Problem with FreeBSD's version of SED


From: keoki <keoki () techie com>
Date: 6 Feb 2002 07:30:03 -0000



A problem exist in FreeBSD's version of SED, that 
when you specify last line and do not get contents of 
hold area and then delete the first part of a pattern 
space against a file which contains two lines or more, 
it results in a Segmentation fault "coredump". 
This is the following two instructions explained above. 

sed '$!g; D' file 

And "file" containing two or more lines. 

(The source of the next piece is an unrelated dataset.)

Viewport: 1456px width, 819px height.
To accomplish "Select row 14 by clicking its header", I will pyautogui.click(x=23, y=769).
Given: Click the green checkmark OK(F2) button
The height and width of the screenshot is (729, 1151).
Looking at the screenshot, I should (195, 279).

When you specify last line and GET the contents of 
the hold area and then delete the first part of the 
pattern space, it results in a Segmentation fault as 
well. 

Which is the following two instructions, 

sed '$g; D' file 

[keoki@jeff:~/test] for i in 1 2; do echo "blah" >> 
example; done 
[keoki@jeff:~/test] sed '$!g; D' example 
Segmentation fault (core dumped) 
[keoki@jeff:~/test] sed '$g; D' example 
Segmentation fault (core dumped) 
[keoki@jeff:~/test] 


Then I get the following using gdb on sed.core 

[keoki@jeff:~/test] gdb sed sed.core 
#0 0x280da416 in memmove () from /usr/lib/libc.so.4 
(gdb) 

Then at address 0x280da416, which is 
0x280da416 <memmove+26>: repz movsl %ds:(%
esi),%es:(%edi) 

I believe the problem resides in proccess.c 

Which is located in /usr/src/usr.bin/sed/ 

and at line 145 of proccess.c, which is memmove
(ps, p + 1, psl); in the following case statement, 

case 'D': 
if (pd) 
goto new; 
if ((p = memchr(ps, '\n', psl - 1)) == NULL) { 
pd = 1; 
goto new; 
} else { 
psl -= (p + 1) - ps; 
memmove(ps, p + 1, psl); 
goto top; 
} 


I haven't tested on NetBSD or openBSD's version of 
sed. I only have tested on FreeBSD. Also note, sed !
= gsed. And this problem doesn't exist in gsed, which 
is what most linux distros afaik use as "sed".